Hearing-Impaired Patient - No Interpreter: Disability Discrimination Lawsuit Upheld

Legal Eagle Eye Newsletter for the Nursing Profession

   Quick Summary: A hospital must provide reasonable accommodation. A hearing-impaired patient must be offered treatment comparable to that given to the non-hearing-impaired.

   Treatment includes not only medical care, but the opportunity to explain symptoms, to ask questions and to understand the patient's options.  COURT OF APPEALS OF WASHINGTON, 1997.

   A hospital is a "place of public accommodation" as that phrase is defined by law. As a place of public accommodation, according to a recent ruling from the Court of Appeals of Washington, a hospital must provide reasonable accommodation to a patient's sensory disability, or face a disability discrimination lawsuit.

   The court upheld a hearing-impaired hospital patient's right to sue a hospital where she had received care, for being denied access to an American Sign Language interpreter.

   First admission: The patient came to the emergency room at a rural hospital with pneumonia and possible sepsis. Her physician decided to transfer her and admitted her to a suburban Seattle hospital for treatment.

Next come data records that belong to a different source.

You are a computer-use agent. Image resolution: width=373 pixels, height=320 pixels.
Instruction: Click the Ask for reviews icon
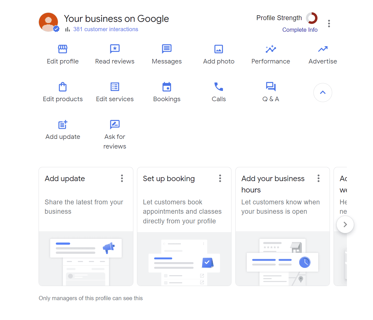tap(115, 124)
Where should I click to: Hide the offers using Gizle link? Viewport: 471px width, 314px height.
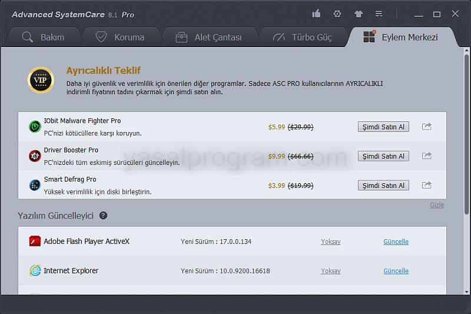pyautogui.click(x=437, y=205)
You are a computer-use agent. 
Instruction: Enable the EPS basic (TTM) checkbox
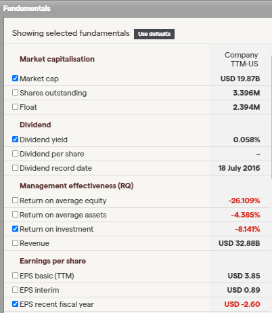15,276
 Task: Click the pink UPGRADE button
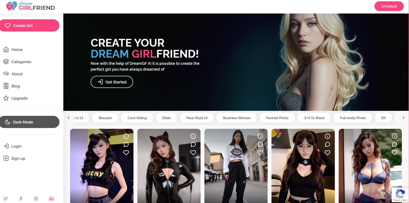point(389,6)
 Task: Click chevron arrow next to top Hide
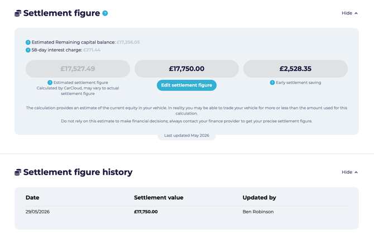[x=356, y=13]
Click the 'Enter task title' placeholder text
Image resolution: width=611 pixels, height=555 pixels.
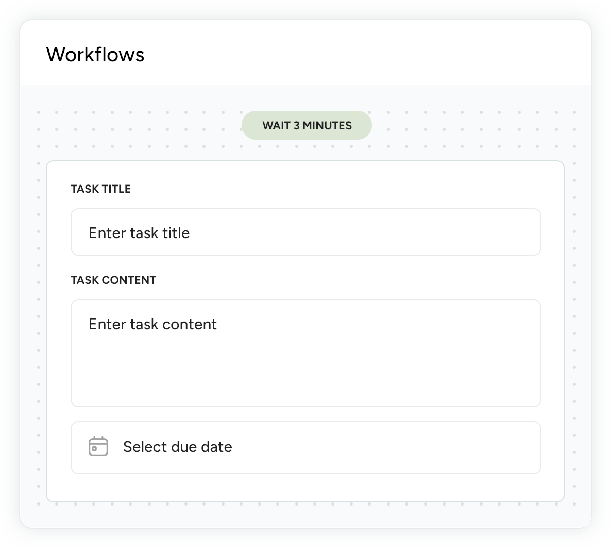click(139, 233)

   On arrival at the suburban hospital she was mentally confused. The hospital staff nurses restrained her arms and hands to keep her from removing her catheter and IV lines. The court faulted the hospital for depriving the patient of her primary means of communication.

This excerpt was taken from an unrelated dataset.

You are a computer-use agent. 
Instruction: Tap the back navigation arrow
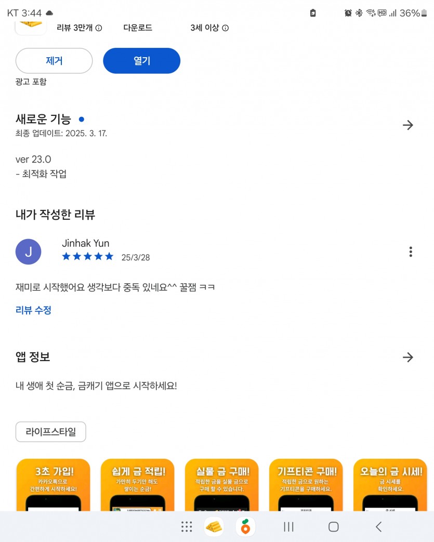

   The patient's husband was with her. However, he also had a hearing impairment and himself relied on sign language as his primary means of communication.

   The court applauded the hospital for having in effect a contract with a community service agency for the hearing-impaired. The agency agreed to provide sign language interpreters for hearing-impaired hospital patients. Interpreters were available for pre-scheduled appointments and on an emergency basis. The court did not fault the hospital for relying on an outside agency to furnish sign language interpreters as opposed to having hospital staff on duty or on call for that purpose.

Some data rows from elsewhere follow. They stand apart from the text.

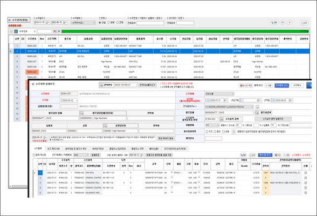Open the order type dropdown in filter bar
This screenshot has height=216, width=317.
click(x=83, y=23)
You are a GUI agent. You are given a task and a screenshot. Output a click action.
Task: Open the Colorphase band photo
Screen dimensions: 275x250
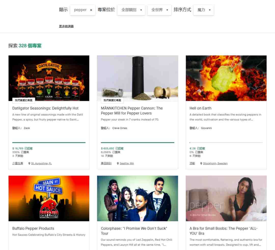pos(138,198)
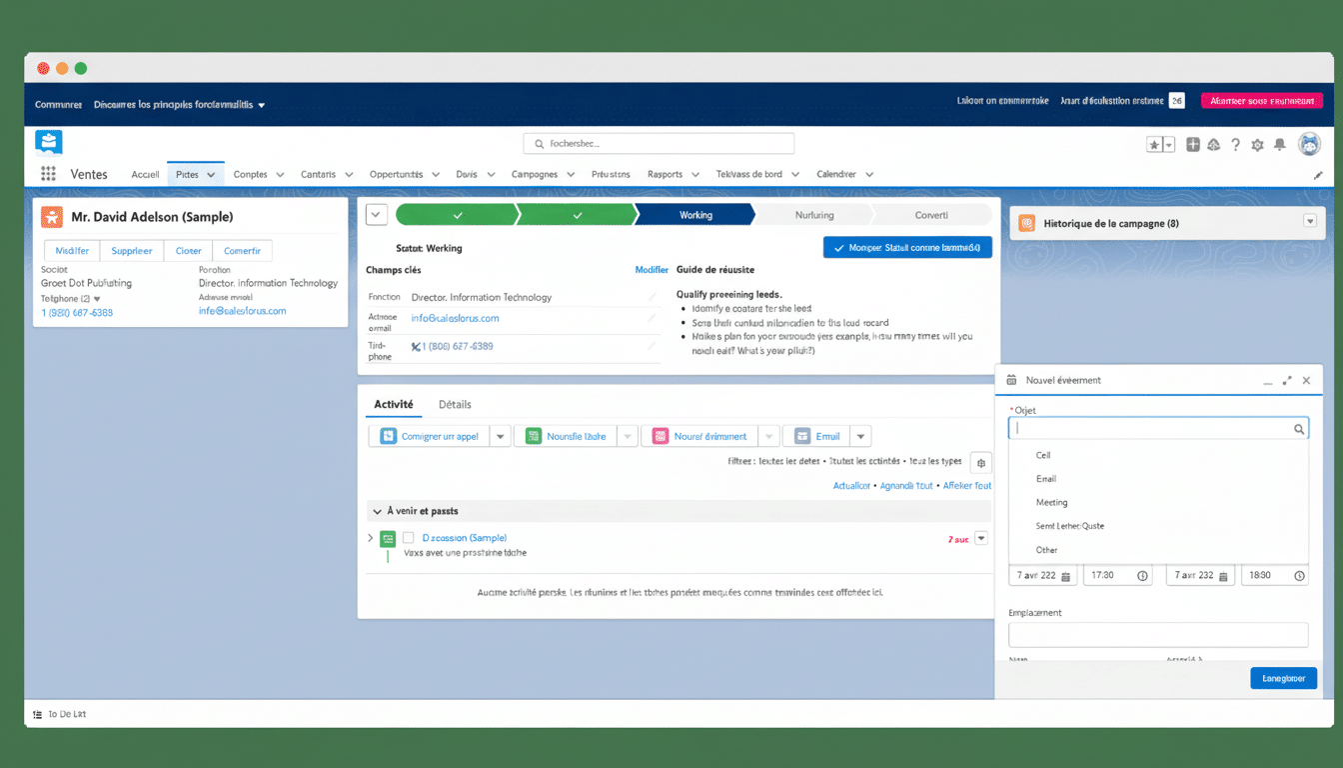
Task: Open Global Actions plus icon
Action: coord(1192,144)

   However, the court did find fault with the hospital for merely calling the agency's non-emergency number and leaving a voice mail stating there was no emergency and that an interpreter was needed the next day. The court ruled explicitly that the agency's emergency number should have been called so that the agency could have dispatched an interpreter without delay.

   Over the course of the patient's inpatient stay, sign language interpreters were obtained from the agency and provided on an intermittent basis. The court was still displeased. The presence of the interpreters was not scheduled to coincide with when physicians were checking in on the patient, to permit her to communicate with them.

   Second admission: Two weeks after her discharge, the patient was admitted again to the same hospital. This time there was an emergency call placed to the agency to obtain an interpreter. The agency was unable to provide an interpreter on short (two hours) notice as its contract with the hospital required. The court did not find fault with the hospital for this. The court was impressed at the hospital's resourcefulness in locating a hospital visitor who could sign for the patient this time.

   The court ruled that failing to provide a sign language interpreter as mandated by the patient's need to communicate with her caregivers at critical moments left this patient isolated, frightened and unaware of her medical condition. The patient went into psychological counseling for post-traumatic stress disorder. Her therapist testified the patient expressed feelings of being dehumanized and out of control, almost as if she were being raped.

   The court ruled that a patient who suffers emotional trauma from an incident of disability discrimination can sue in civil court for monetary damages for mental anguish and emotional distress. There was no conclusive proof in this case that this patient's physical condition was affected by the fact she could not communicate with her caregivers and receive communication from them. The court left the option open for future cases, however, for patients who do sustain actual physical harm, to file allegations of medical negligence on top of their disability discrimination claims.

   In summary, the court ruled the hospital was at fault for two reasons. The hospital did not place an emergency call to the agency to get an interpreter on an immediate basis when the patient was first admitted. During her stay, the hospital did not coordinate the presence of an interpreter with the patient's physicians' visits so that the patient could communicate with them. Negron vs. Hospital, 936 P. 2d 55 (Wash. App., 1997).